▶ [Supplied records]:
--------------------

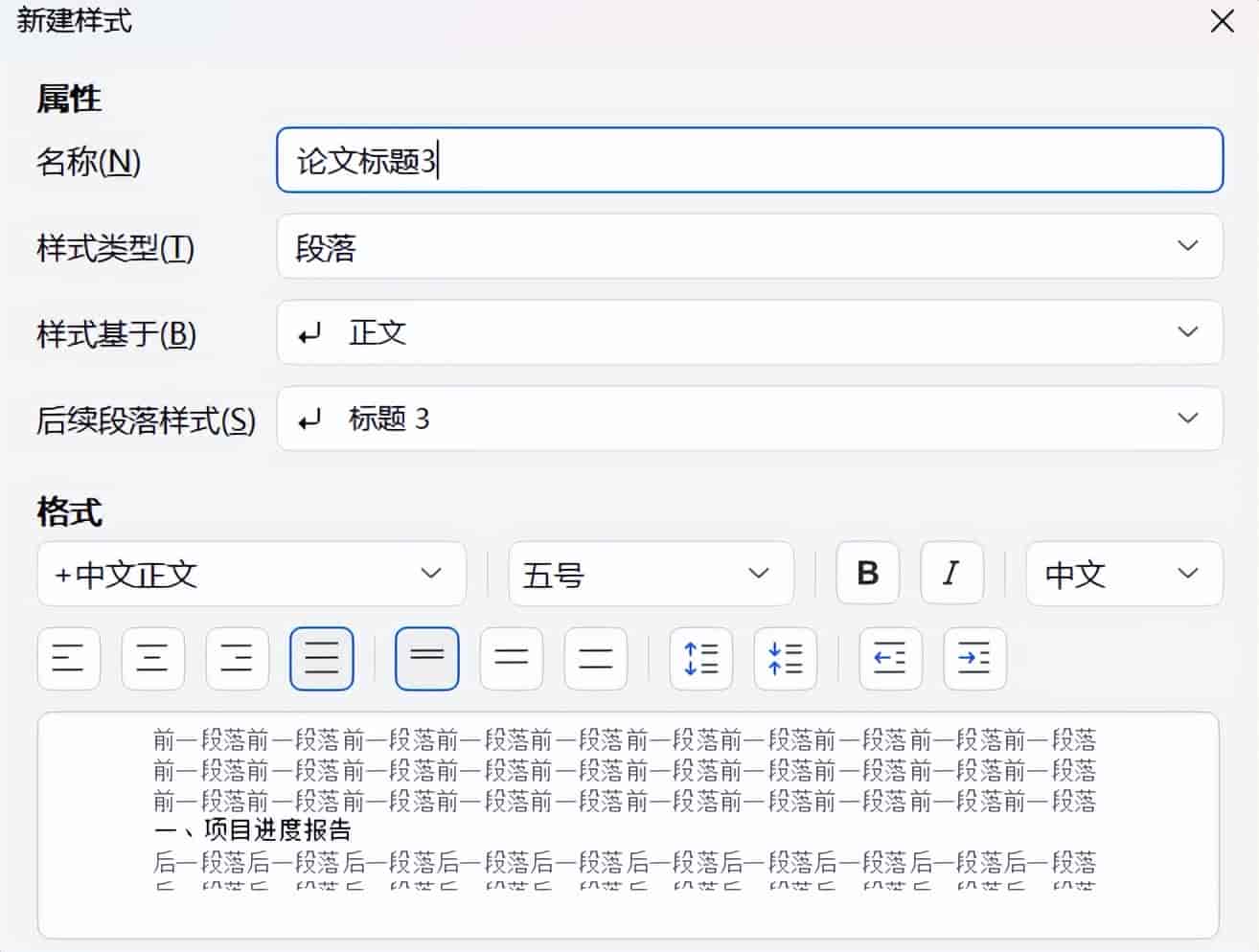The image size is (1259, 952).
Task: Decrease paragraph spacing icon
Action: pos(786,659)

--------------------

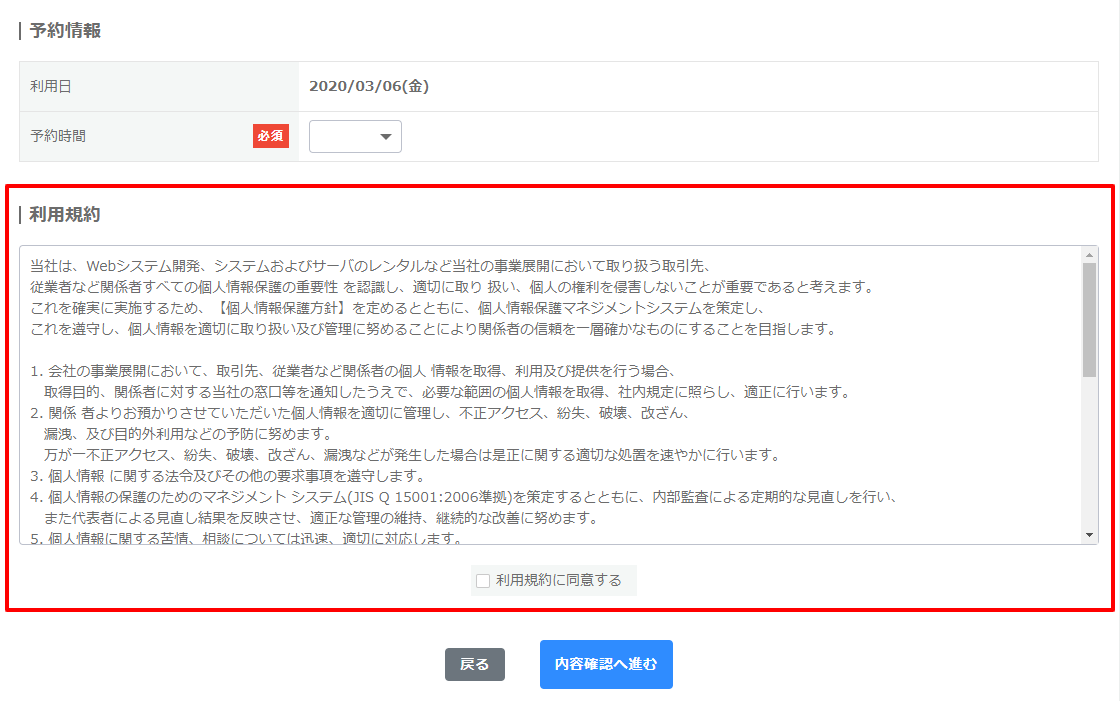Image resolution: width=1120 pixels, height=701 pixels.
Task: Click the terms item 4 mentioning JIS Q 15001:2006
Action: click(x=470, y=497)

--------------------

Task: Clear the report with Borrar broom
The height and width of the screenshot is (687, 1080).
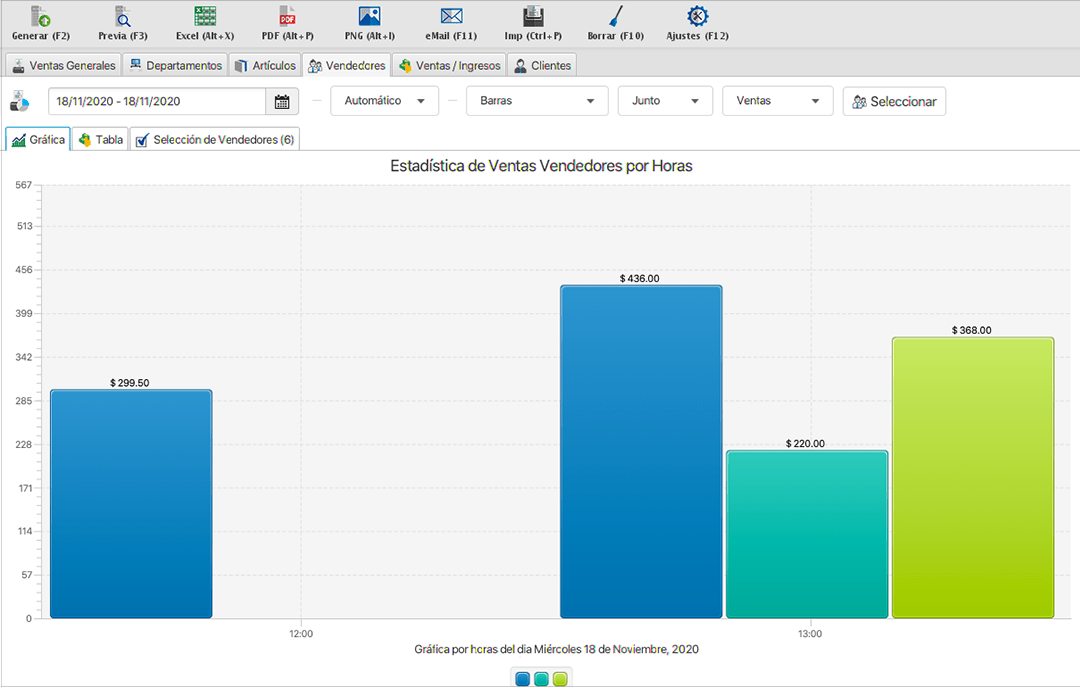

--------------------

▶ [Your assignment]:
Return, unchanged, the run of lines above that opens with the line containing "Task: Clear the report with Borrar broom" and closes with the line containing "The height and". Include both.

▶ [Answer below]:
Task: Clear the report with Borrar broom
The height and width of the screenshot is (687, 1080).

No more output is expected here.